*Text excerpt*
※

Figure 2: The FluxGage photometric system for LED luminaires
Figure 3: Components and structure of the Ophir FluxGage system
Changing light output, constant measurement technology
In the days of incandescent lamps, new models were mostly concerned with the shape of the bulb; halogen and xenon lamps offered some additional possibilities. Today, LED and OLED technology allows manufacturers to work with a palette of parameters that includes different luminous flux, color of light and light frequencies. OLED technology even enables three-dimensional lighting effects in novel shapes. But it’s precisely this design freedom that poses major challenges for quality assurance. How does one measure the different parameters quickly and efficiently? While checking an individual value of an LED or OLED module with a certain degree of precision is no problem, it is if you want to measure a completely assembled luminaire in all its respective operating states. This is where the advantages of a photometric measuring device come into play. For example, the various functions of an OLED combination rear light can be tested with a FluxGage measurement setup, regardless of the color or the number of active OLED layers. Quality assurance is particularly important for those functions that affect safety: The latest brake lights from several manufacturers not only indicate the fact that the driver is braking, but also how hard. These different stages with their respective values can also be tested directly within the measurement setup.

※

*Excerpted data*
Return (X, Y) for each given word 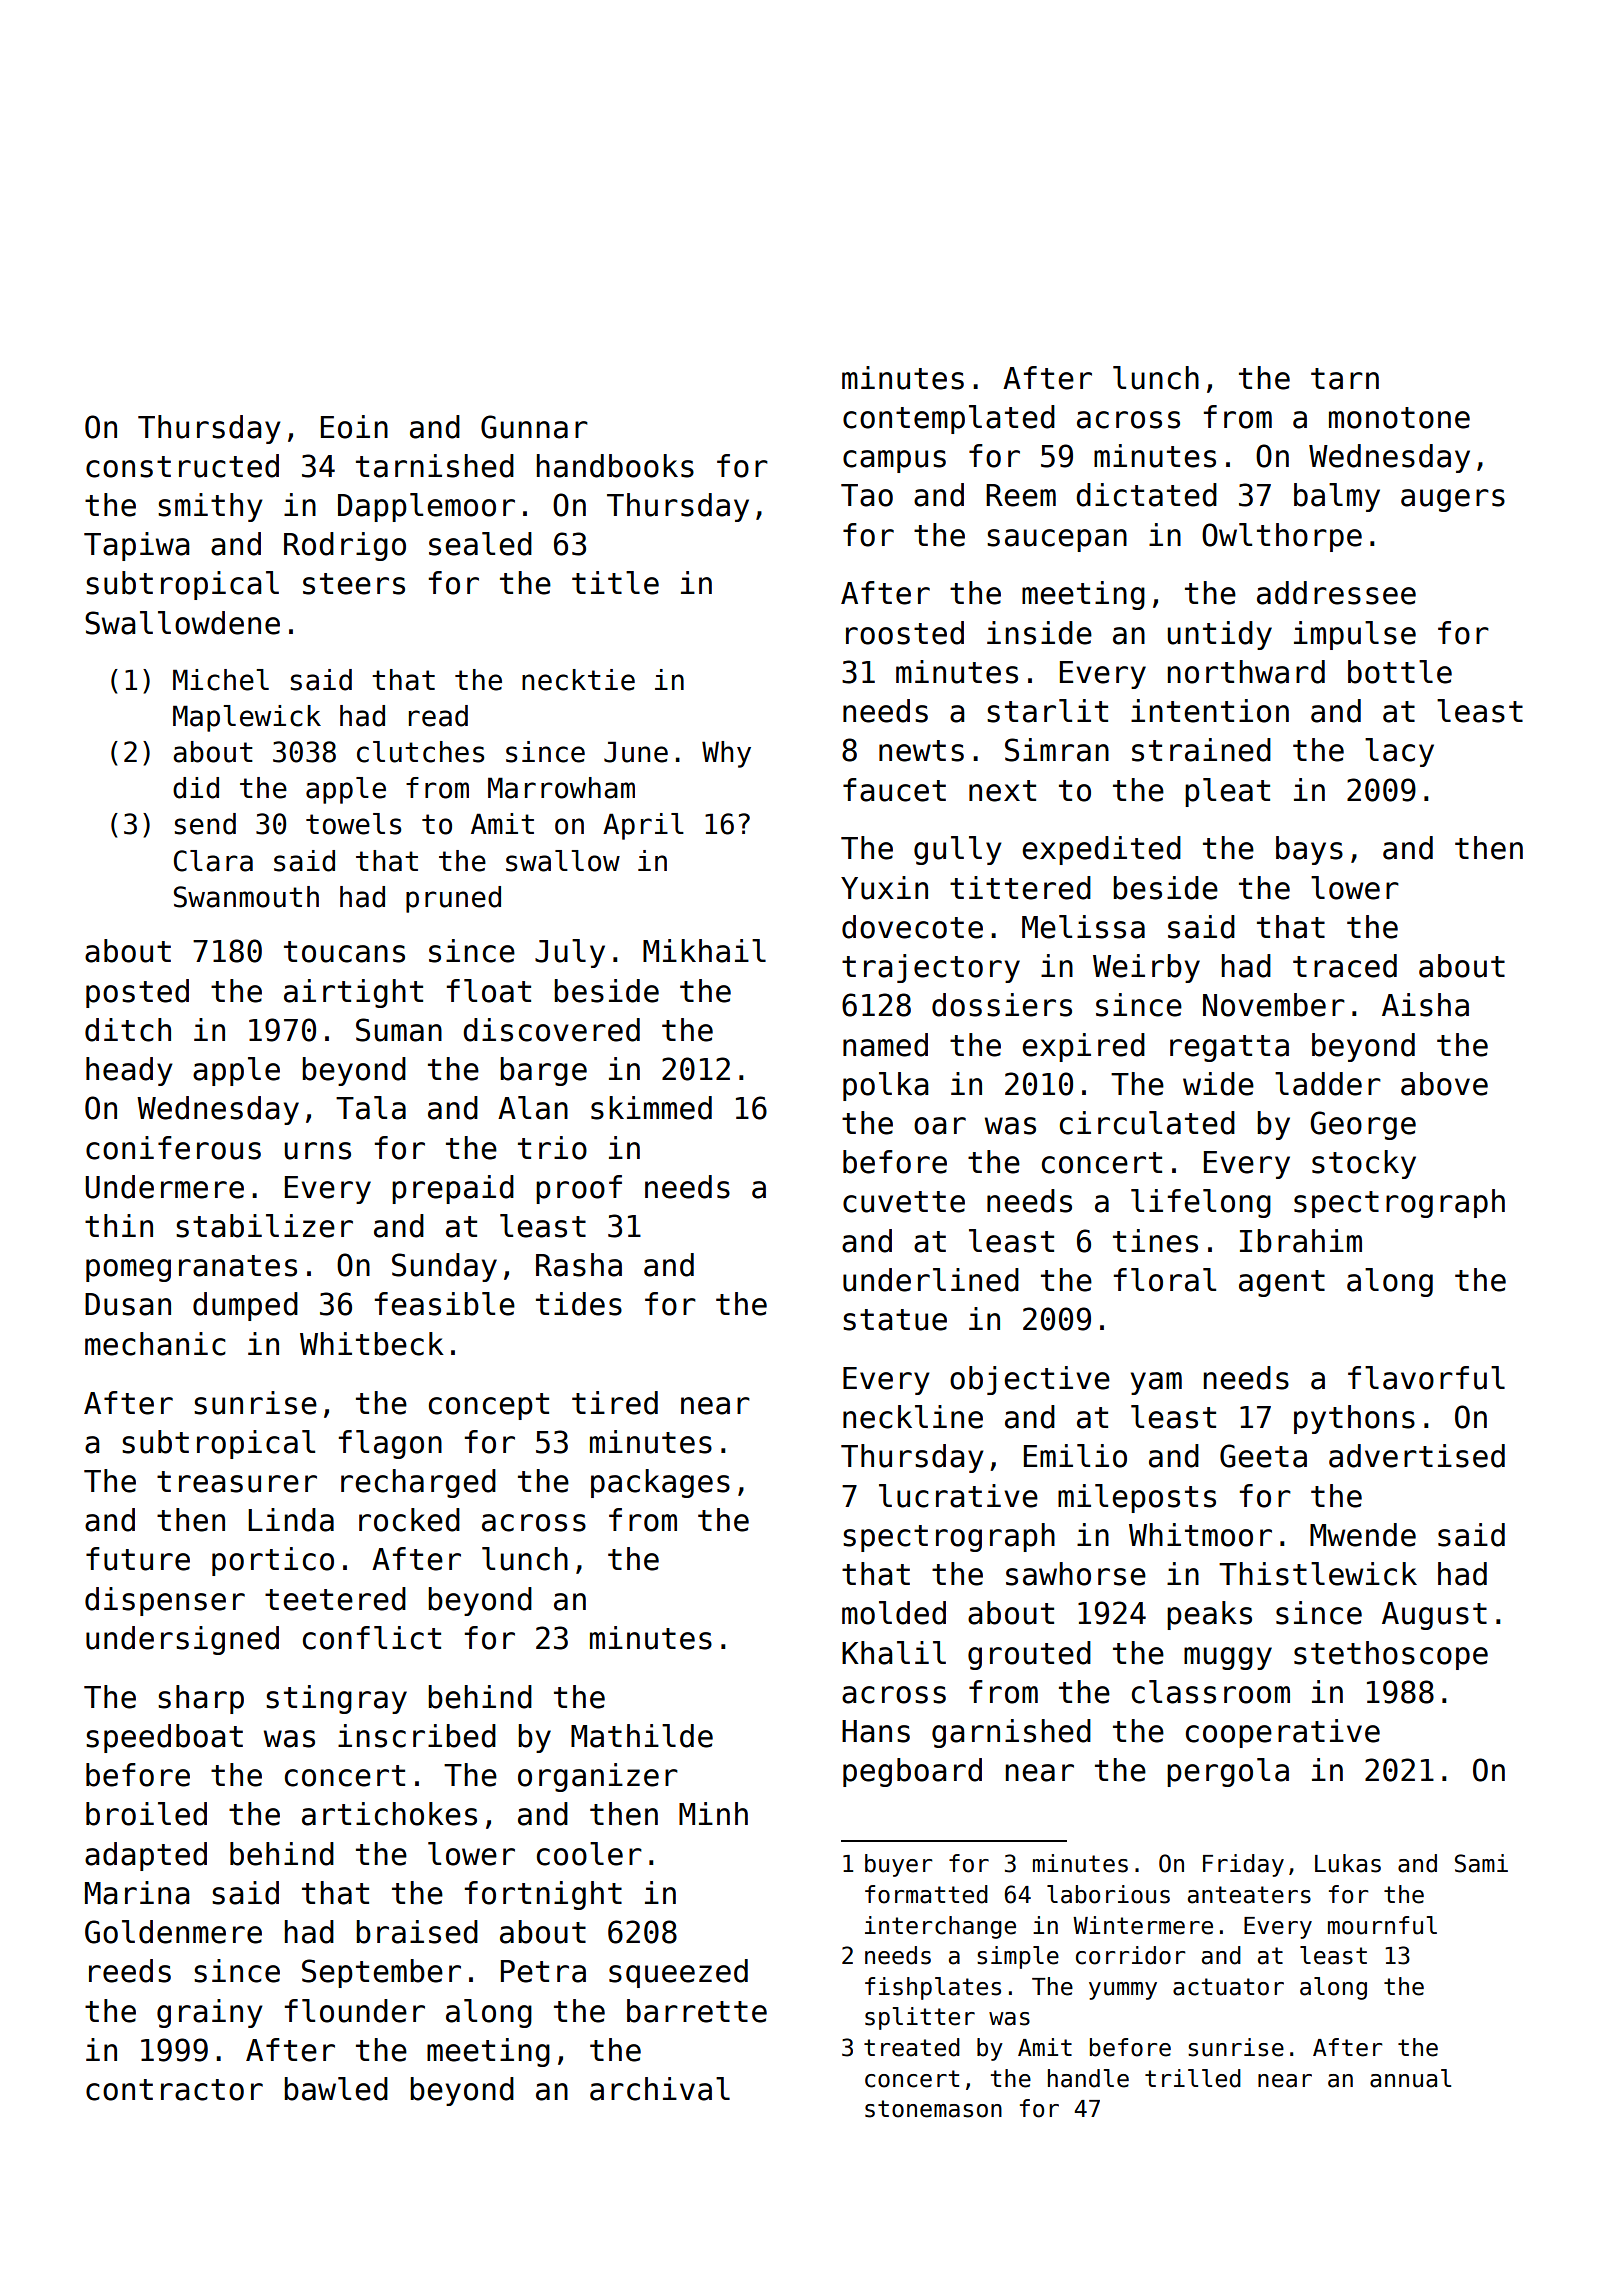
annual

※

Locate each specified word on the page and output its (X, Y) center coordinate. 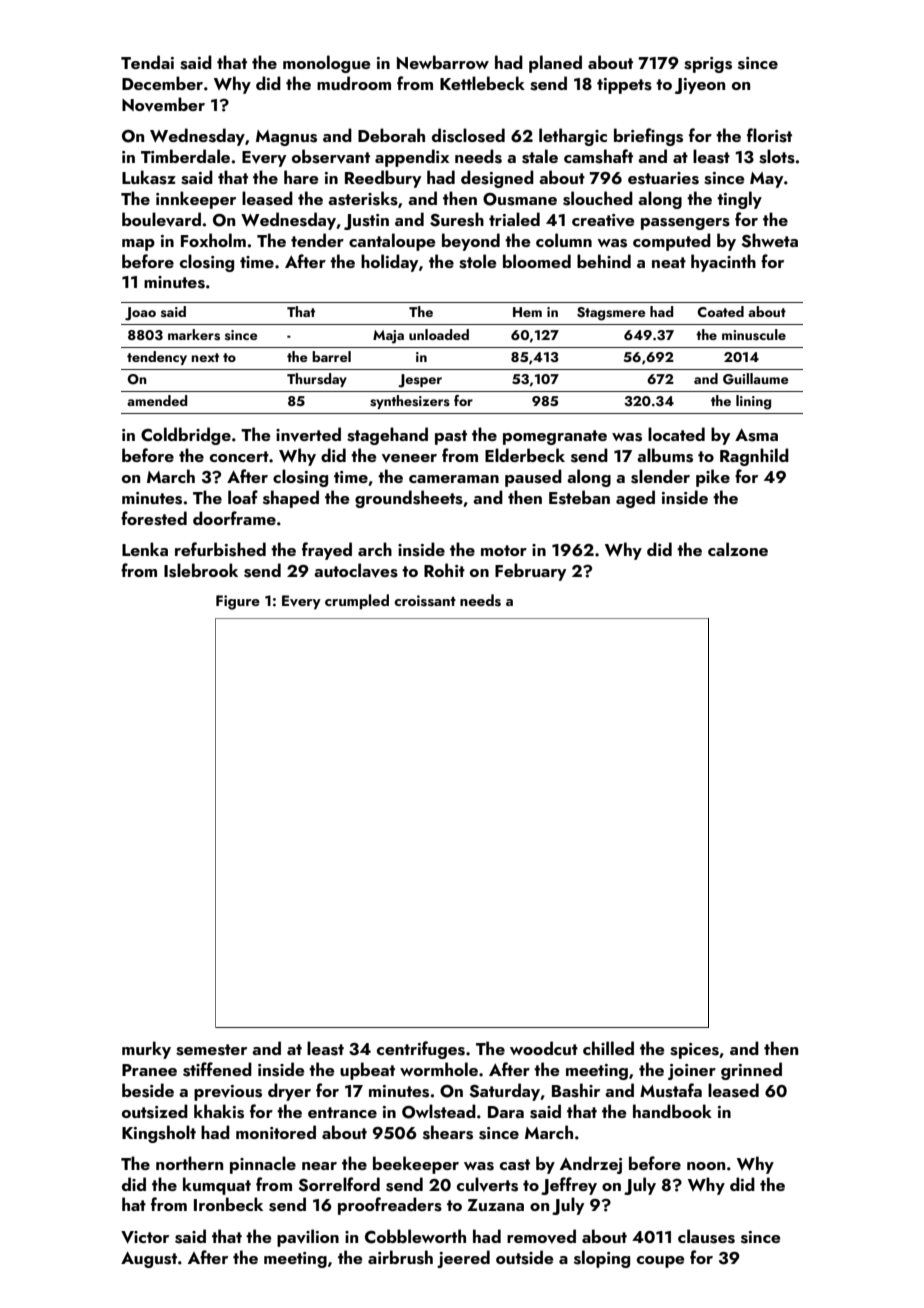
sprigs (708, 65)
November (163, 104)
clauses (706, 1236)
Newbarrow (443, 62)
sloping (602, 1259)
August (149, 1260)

※

*Exercise*
Extend the passage on measuring LED and OLED luminaires, picking up right after its final sentence.

*Answer below*
Many light parameters captured in a single measurement
A FluxGage system can detect a wide variety of photometric and spectral parameters for a given luminaire, including:
- Total luminous flux
- Spectral power distribution
- Color space coordinates
- Correlated color temperature of white light sources – (CCT)
- Color rendering indices (CRI, TM-30-15)
During the quality inspection of LED and OLED rear and daytime running lights (DRL) for vehicles, the focus is on determining the total luminous flux and the exact color space location. Unpleasant perceived flicker can occur in both daytime running lights and reversing lights, so it is an important parameter to be measured as well.
With large-area OLEDs, as already being seen in prototypes today, the level of brightness (the measurement of luminance) and uniformity are of particular consequence. However, for smaller OLED layers – e.g. as a component of the rear lights – the exact luminous flux values and color are more important to be controlled. With regard to safety, contrast also plays a crucial role. When it’s dark at night or when going through a tunnel, the brake lights should be adapted to the ambient lighting conditions – that is, less bright than during the day – to avoid blinding the drivers in following vehicles. All in all, external lighting must comply with the color definitions of the standards set by each respective country. In the USA, for example, these are laid down in the SAE J578 standard and include precise specifications for the external lighting of vehicles, including luminaires and reflectors.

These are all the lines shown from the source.